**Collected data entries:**
========================================================================

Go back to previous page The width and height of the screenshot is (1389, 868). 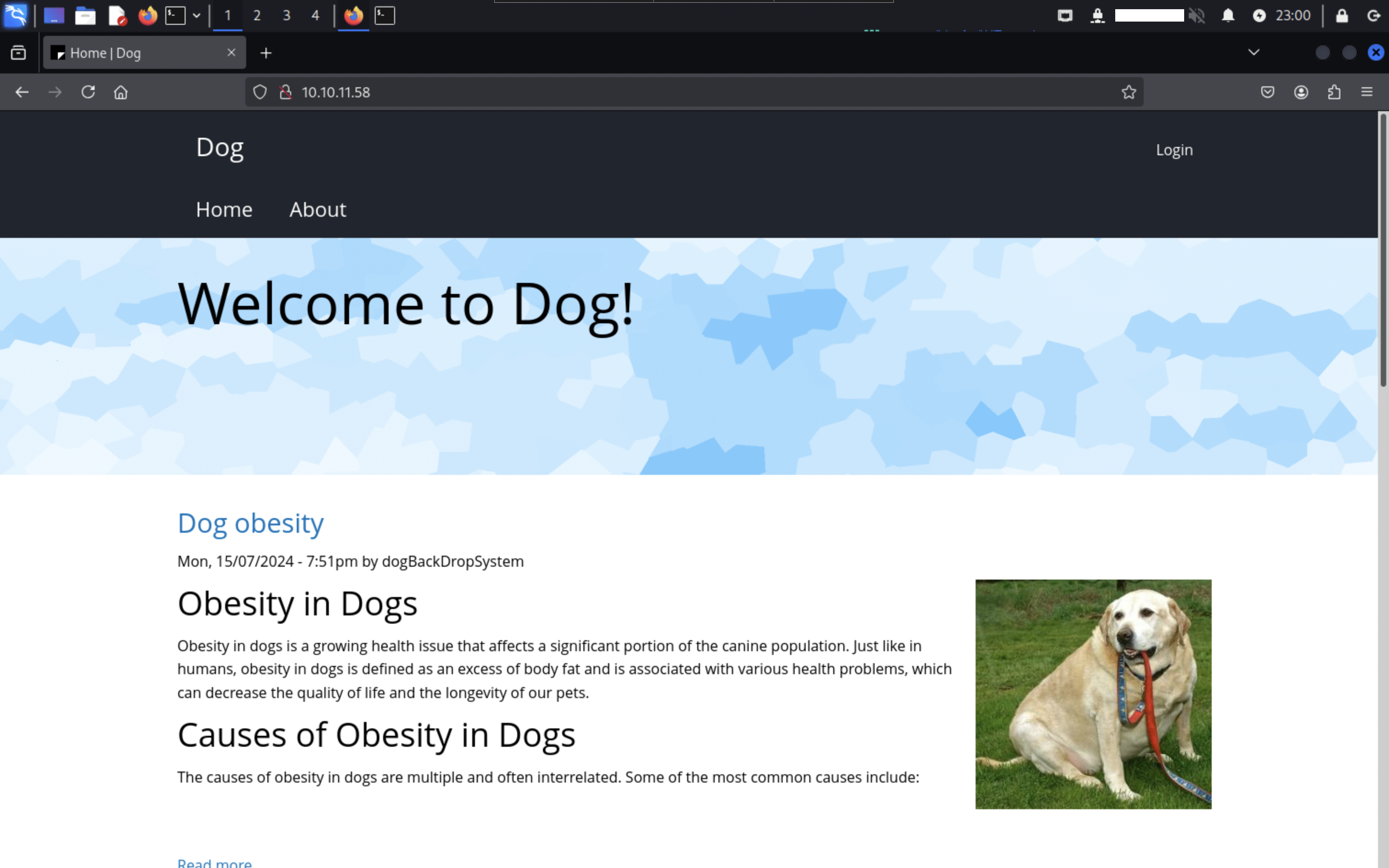tap(22, 92)
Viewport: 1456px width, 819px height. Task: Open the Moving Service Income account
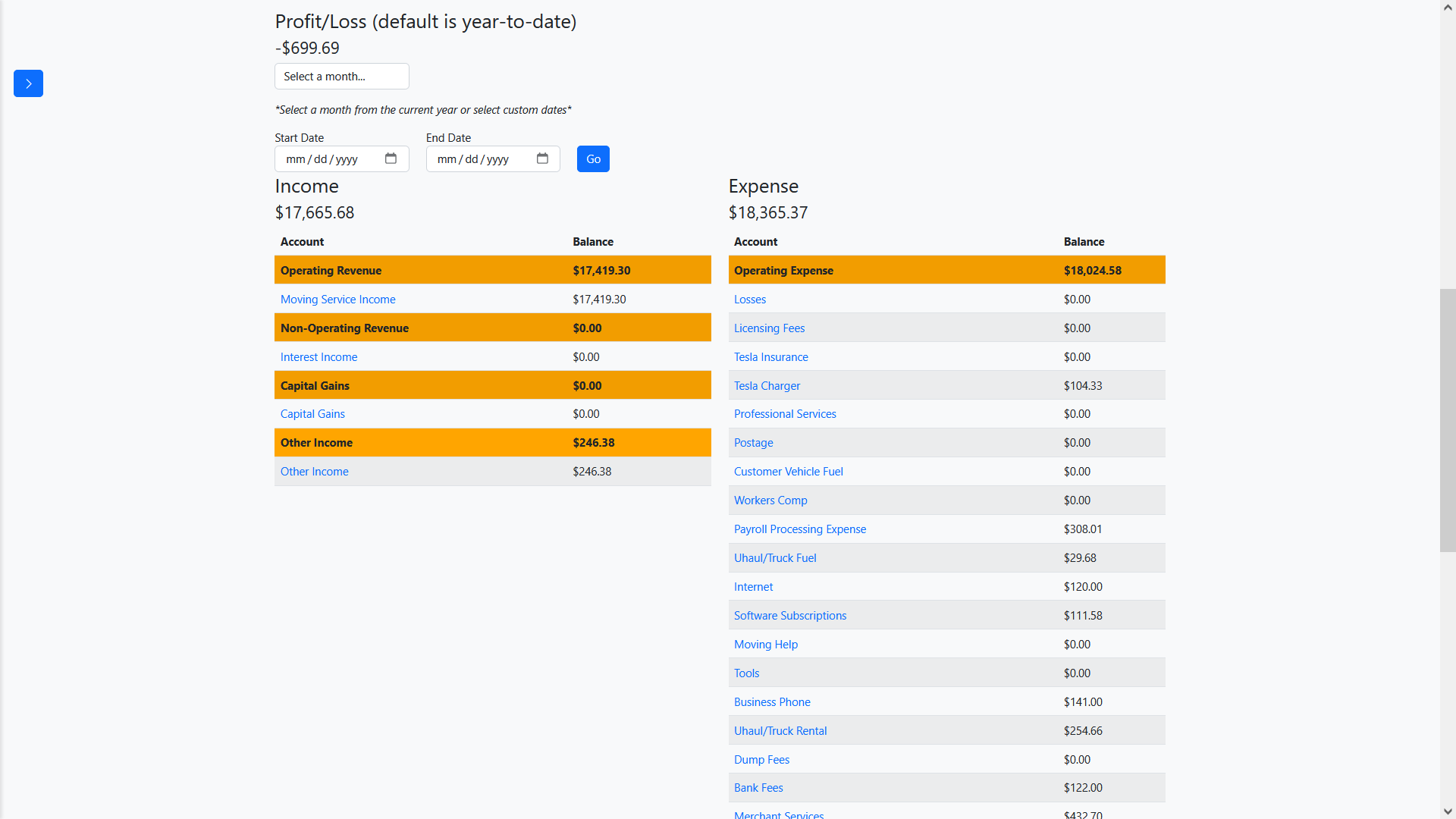point(337,299)
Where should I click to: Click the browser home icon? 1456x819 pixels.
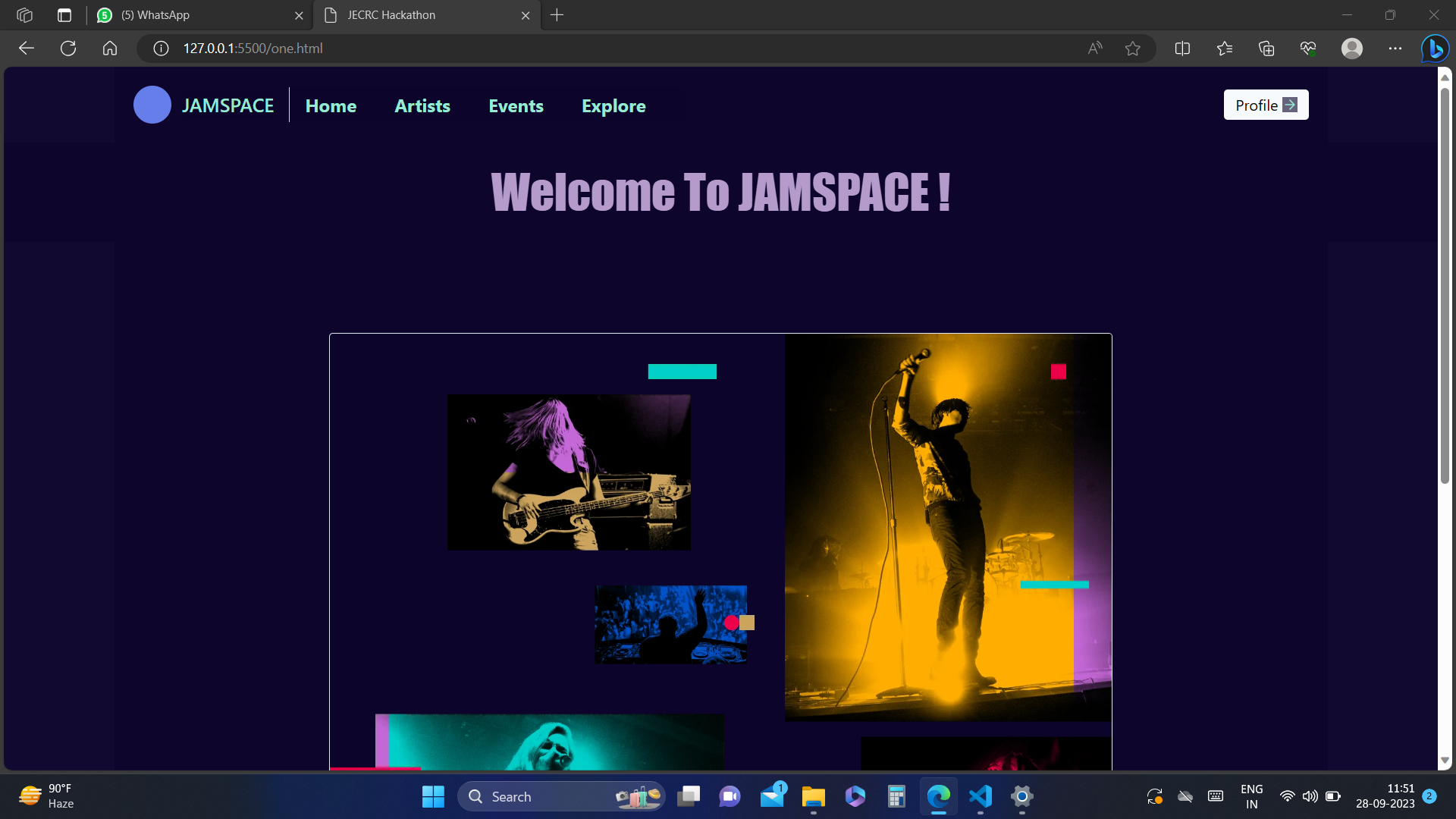tap(109, 48)
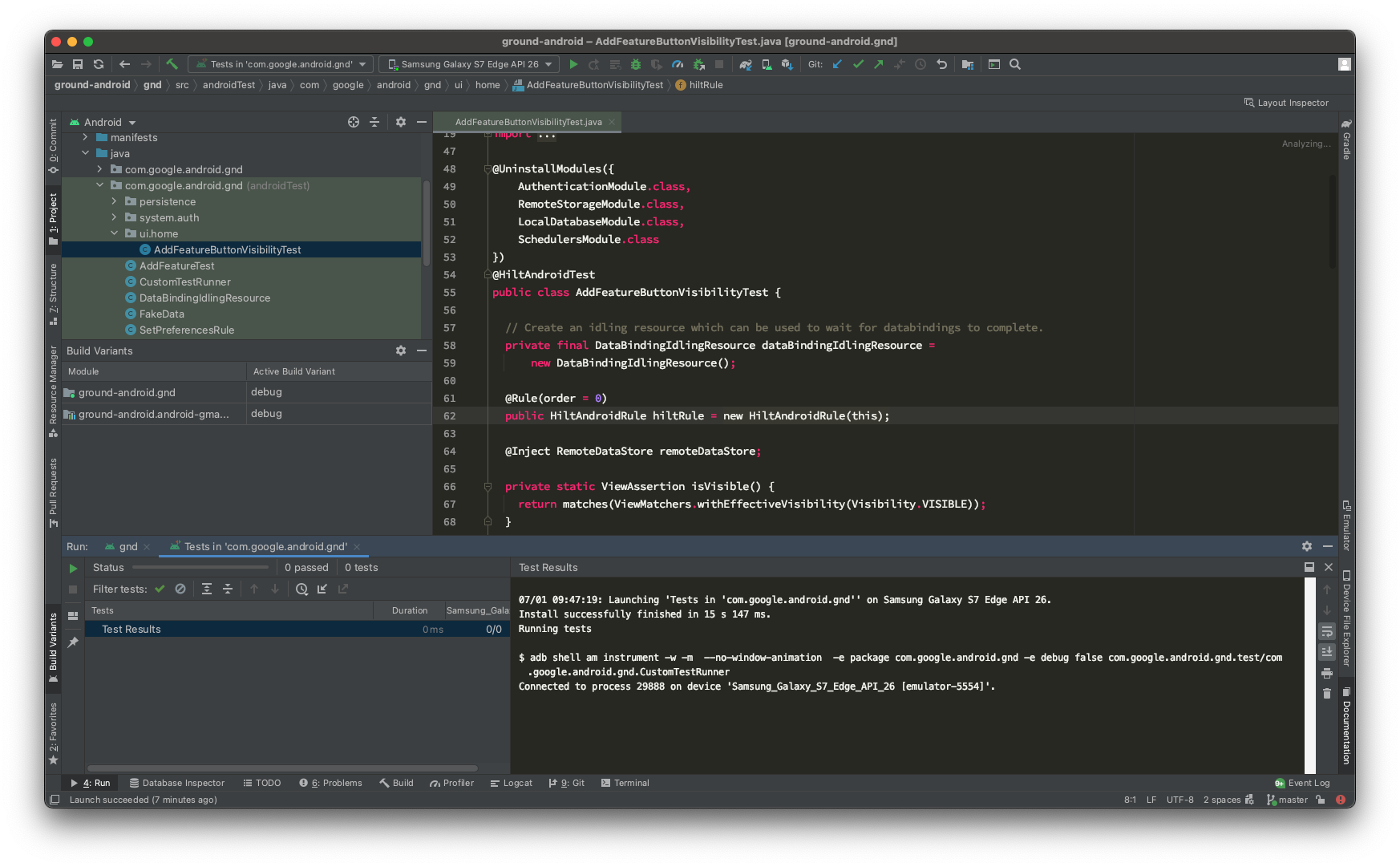Expand the persistence package in the tree
Viewport: 1400px width, 867px height.
coord(115,201)
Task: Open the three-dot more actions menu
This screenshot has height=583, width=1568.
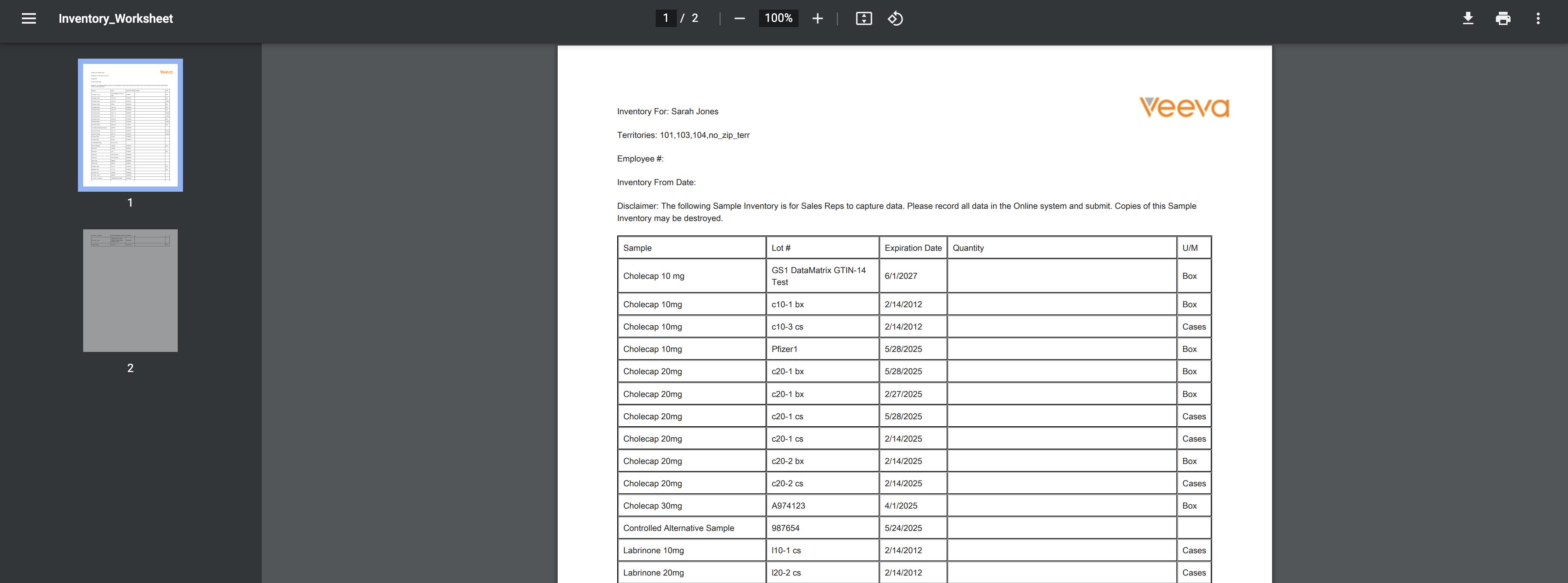Action: pos(1538,18)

========================================================================

**TASK DESCRIPTION:** The required output is the lines from the one containing "Where should I" through the end of the records above, reproduced exactly, with no pictures.

**EXPECTED ANSWER:**
Where should I click to: Click the browser home icon? 1456x819 pixels.
tap(109, 48)
Expand the persistence package in the tree
Viewport: 1400px width, 867px height.
coord(115,201)
Task: Open the three-dot more actions menu
This screenshot has height=583, width=1568.
Action: pos(1538,18)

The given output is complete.